Georgia O'Keefe is always worth considering; in spite of attempts by commercial print-makers to domesticate her work, O'Keefe's floral studies remain rampantly and unambiguously erotic art. Regrettably, perhaps, these continue to be what most of us conjure in our minds when O'Keefe's name is mentioned. When pure commerce enters, it's both the breadth and compass of an artist's output which gets lost.
Allison Hertzel bravely sets out to redress this imbalance in ‘Considering Georgia O'Keefe. Taking a biographical stance, her portrayal of O'Keefe takes us through O'Keefe's early years, her enduring but also endured marriage to Alfred Stieglitz toward her later years and perhaps most interesting final flourishes of creativity.
The one person play always presents a number of challenges, particularly perhaps when writer and performer are the same person, and, with a character whose life is well-recorded, in shoe-horning much diligent research into allotted performance spans.
Hertzel does her best to encompass as much as possible of O'Keefe's long and fully-lived life, but there are points where her portrayal elides into the mode of lecture, the mask slips and the audience is left to be told, but not to see, what is happening inside O'Keefe's head. Which is a pity, for there was clearly a great deal going on in there that Hertzel doesn't yet seem to have found a way to bring out.

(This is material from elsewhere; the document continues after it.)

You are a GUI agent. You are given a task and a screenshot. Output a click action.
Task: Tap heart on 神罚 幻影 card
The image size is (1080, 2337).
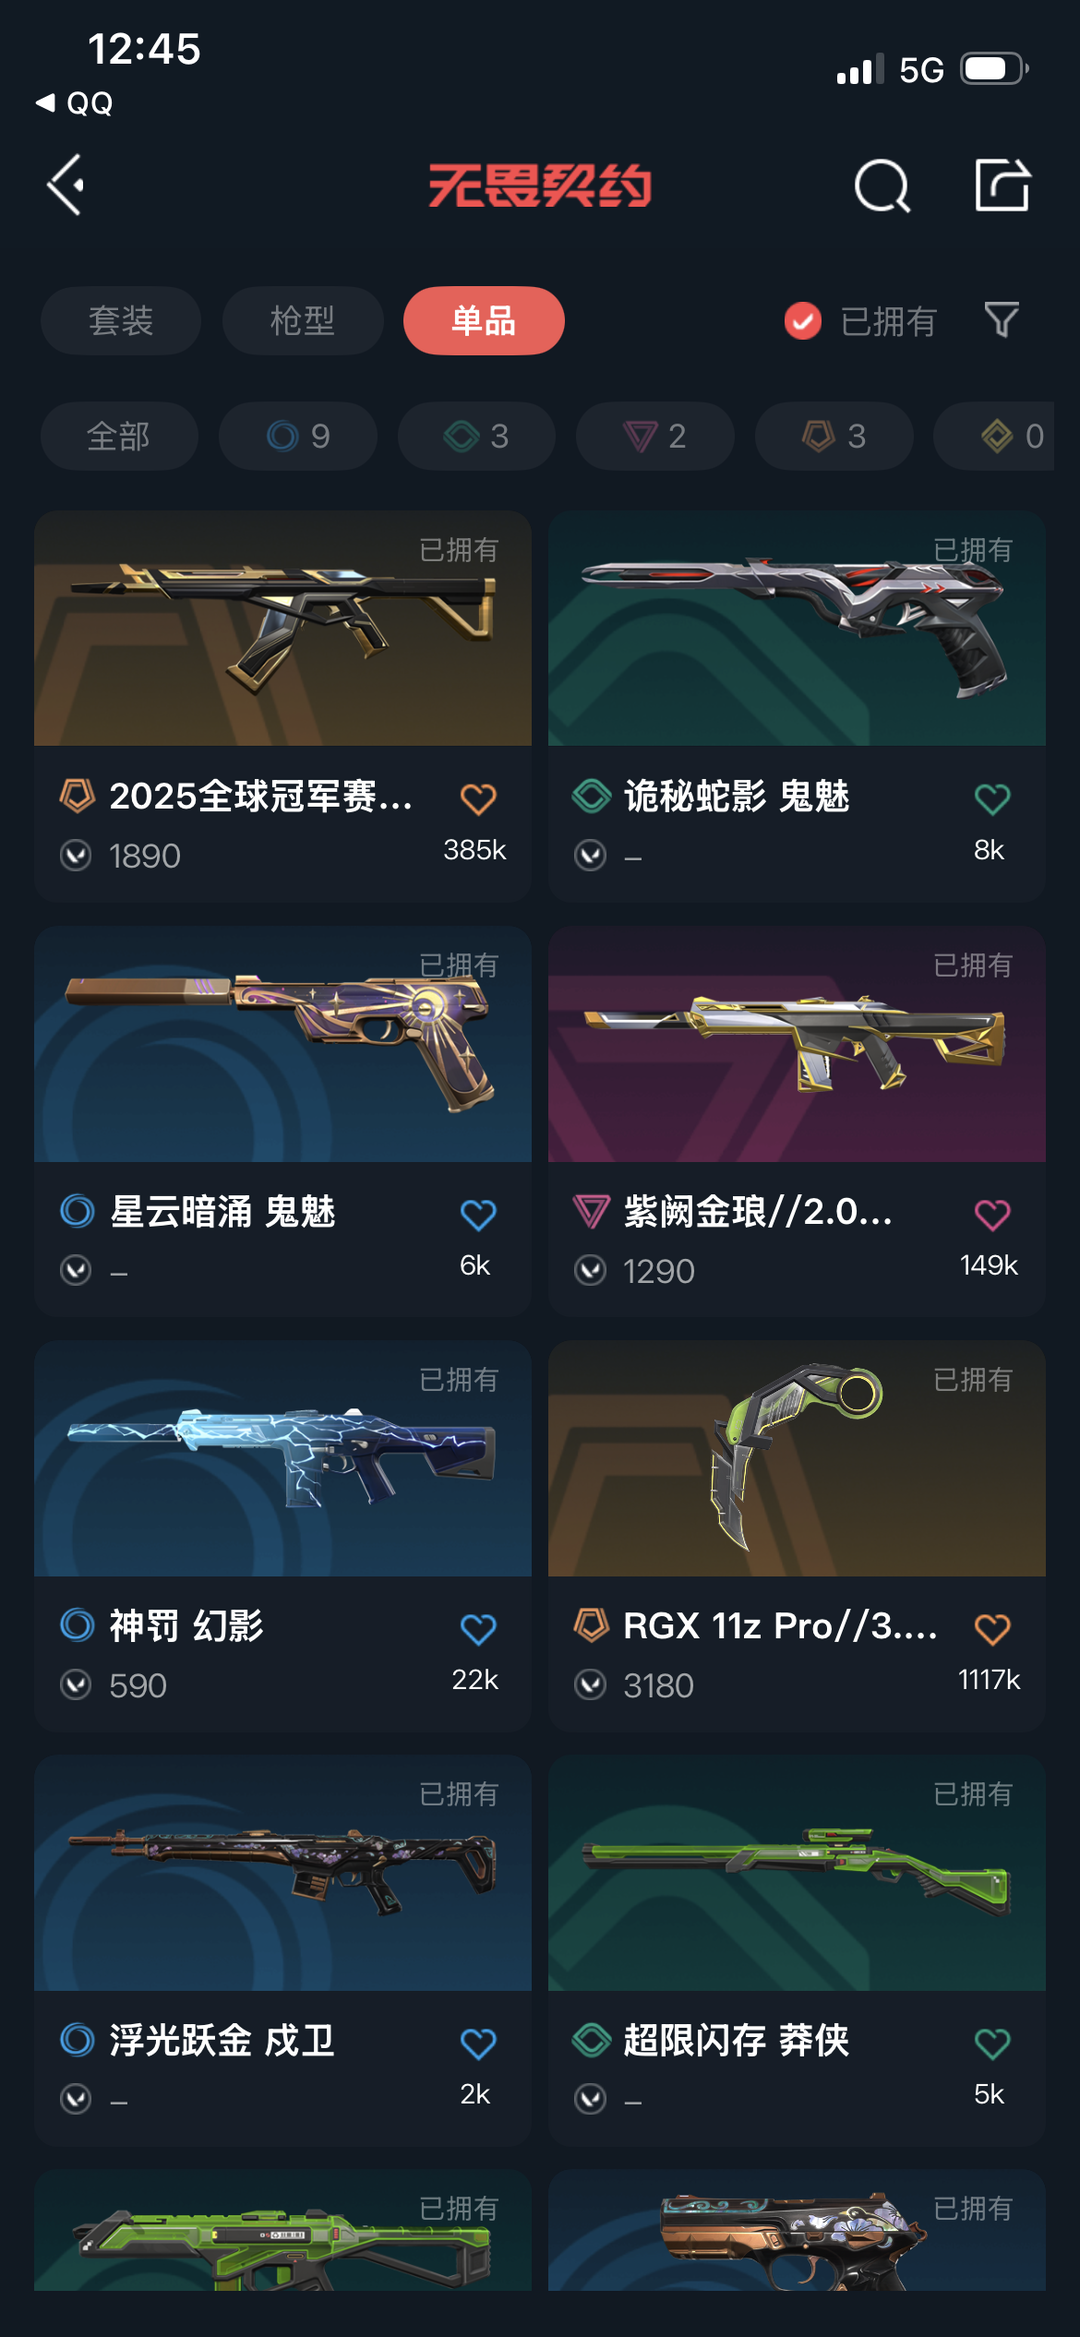coord(478,1628)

This reviewer has puzzled over several years as to why contemporary U. S. plays tend not to travel very well, at least not to the Edinburgh Fringe. Possibly expectations of what theatre can or should do differ, perhaps the seemingly normative pressures of U. S. society mean there's less room for experiment, or inducement to try other techniques. Maybe the two societies are so divergent a genuinely common theatrical language and understanding becomes impossible.
Hertzel clearly works hard and is a real enthusiast for the work of Georgia O'Keefe, but her efforts aren't sufficiently grounded in a theatrical reality to fully take her audience with her on her journey.